* Estratto del documento:
========================
Intervista a Jens Löhmar, CTO Continental di Workday

Si è recentemente tenuto a Milano Workday Elevate; un evento focalizzato su come l’intelligenza artificiale sta trasformando il mondo del lavoro. Workday è una multinazionale che integra e gestisce con l’AI due aspetti molto importanti per i suoi clienti: finanza e gestione del personale; per capire meglio soprattutto il secondo aspetto abbiamo intervistato il loro CTO Continental: Jens Löhmar.

Innanzitutto, grazie per averci concesso questa intervista. Può iniziare presentandosi ai nostri lettori? Che ruolo svolge in Workday e quale è stato il suo percorso professionale per arrivarci?

Sono entrato in Workday nel 2017 e attualmente sono il CTO per l’Europa continentale e la regione DACH [Germania, Austria e Svizzera n.d.r.]. Si tratta quindi di mettere a frutto le esperienze maturate in sedici anni di lavoro in SAP in diversi ruoli: come project manager, business architect e anche come engagement manager per applicazioni personalizzate.
========================
* Dati forniti:
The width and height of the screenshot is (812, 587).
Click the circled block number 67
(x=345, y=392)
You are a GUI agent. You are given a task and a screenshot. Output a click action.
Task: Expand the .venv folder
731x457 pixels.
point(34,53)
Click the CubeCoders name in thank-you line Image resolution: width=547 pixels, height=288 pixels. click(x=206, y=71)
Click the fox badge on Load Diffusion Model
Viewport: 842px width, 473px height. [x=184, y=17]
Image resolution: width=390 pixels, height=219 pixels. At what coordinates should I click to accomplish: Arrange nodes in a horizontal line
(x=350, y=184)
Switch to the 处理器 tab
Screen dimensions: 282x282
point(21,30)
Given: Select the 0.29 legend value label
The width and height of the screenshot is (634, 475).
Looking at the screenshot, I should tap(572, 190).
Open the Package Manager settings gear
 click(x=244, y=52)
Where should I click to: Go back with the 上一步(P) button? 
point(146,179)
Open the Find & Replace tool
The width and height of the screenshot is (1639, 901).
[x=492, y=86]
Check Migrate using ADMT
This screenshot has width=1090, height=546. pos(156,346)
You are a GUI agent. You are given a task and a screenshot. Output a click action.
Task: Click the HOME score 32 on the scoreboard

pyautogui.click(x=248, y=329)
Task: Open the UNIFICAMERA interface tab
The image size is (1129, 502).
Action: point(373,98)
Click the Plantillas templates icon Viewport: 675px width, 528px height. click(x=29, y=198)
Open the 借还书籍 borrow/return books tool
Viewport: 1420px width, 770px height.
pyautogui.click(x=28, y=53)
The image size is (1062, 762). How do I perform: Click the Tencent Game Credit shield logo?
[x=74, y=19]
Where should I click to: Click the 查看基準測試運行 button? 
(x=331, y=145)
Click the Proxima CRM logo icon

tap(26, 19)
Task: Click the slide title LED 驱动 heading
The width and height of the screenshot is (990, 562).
========================
* Sfide:
**a.** Traduci in inglese questa frase dell'intervista a Jens Löhmar: "Si è recentemente tenuto a Milano Workday Elevate; un evento focalizzato su come l’intelligenza artificiale sta trasformando il mondo del lavoro."
**b.** Nell'intervista a Jens Löhmar, scambia "Milano" con "Torino" e riscrivi il passo che si apre con le parole "Intervista a Jens" e si chiude con "professionale per arrivarci?".
**c.** Prosegui l'intervista a Jens Löhmar dal punto in cui si interrompe.

* Risultati degli esercizi:
**a.** Workday Elevate was recently held in Milan; an event focused on how artificial intelligence is transforming the world of work.

**b.**
Intervista a Jens Löhmar, CTO Continental di Workday

Si è recentemente tenuto a Torino Workday Elevate; un evento focalizzato su come l’intelligenza artificiale sta trasformando il mondo del lavoro. Workday è una multinazionale che integra e gestisce con l’AI due aspetti molto importanti per i suoi clienti: finanza e gestione del personale; per capire meglio soprattutto il secondo aspetto abbiamo intervistato il loro CTO Continental: Jens Löhmar.

Innanzitutto, grazie per averci concesso questa intervista. Può iniziare presentandosi ai nostri lettori? Che ruolo svolge in Workday e quale è stato il suo percorso professionale per arrivarci?

**c.**
Come potete immaginare, è un cambiamento radicale, passare da una piattaforma come SAP, su cui vengono sviluppate molte applicazioni personalizzate, a Workday, che per anni è stato un servizio software multi-tenant. Ovverosia, transitare verso una realtà che incoraggia quindi i clienti ad attenersi agli standard e a delle configurazioni predefinite. Sono però davvero entusiasta di far parte dell’ufficio del CTO, che si occupa di prodotto e tecnologia. Il mio ruolo è quello di far conoscere Workday ai responsabili IT, promuovere il nostro approccio alle soluzioni cloud per la gestione aziendale e parlare degli argomenti di grande attualità, come l’intelligenza artificiale, spiegando perché pensiamo di essere all’avanguardia in questo settore.

Recentemente avete svolto un’indagine sull’adozione dell’AI nelle aziende. In questa indagine si sottolinea che c’è ancora scetticismo nell’adozione della tecnologia. Possiamo approfondire questo aspetto?

Si tratta di  un sondaggio preparato per l’ultimo World Economic Forum, che si è tenuto a novembre. Dato che l’intelligenza artificiale è un argomento molto attuale, abbiamo condotto un sondaggio che ha coinvolto sia dirigenti che dipendenti. È stato davvero interessante ed era incentrato sul divario di fiducia che stiamo osservando nei confronti dell’AI.

Il 62% dei dirigenti era piuttosto fiducioso sul fatto che l’AI avrà un impatto significativo sul proprio business in futuro. A livello di dipendenti, la situazione sembrava già un po’ diversa: solo il 52% dei dipendenti pensa che l’AI avrà un impatto significativo sull’azienda. Poi, quando si tratta di mettere le cose in pratica, pensando ai casi d’uso, una delle domande centrali è: “L’IA sostituirà gli umani o ne amplificherà il loro potenziale?”. E questo era il secondo quesito.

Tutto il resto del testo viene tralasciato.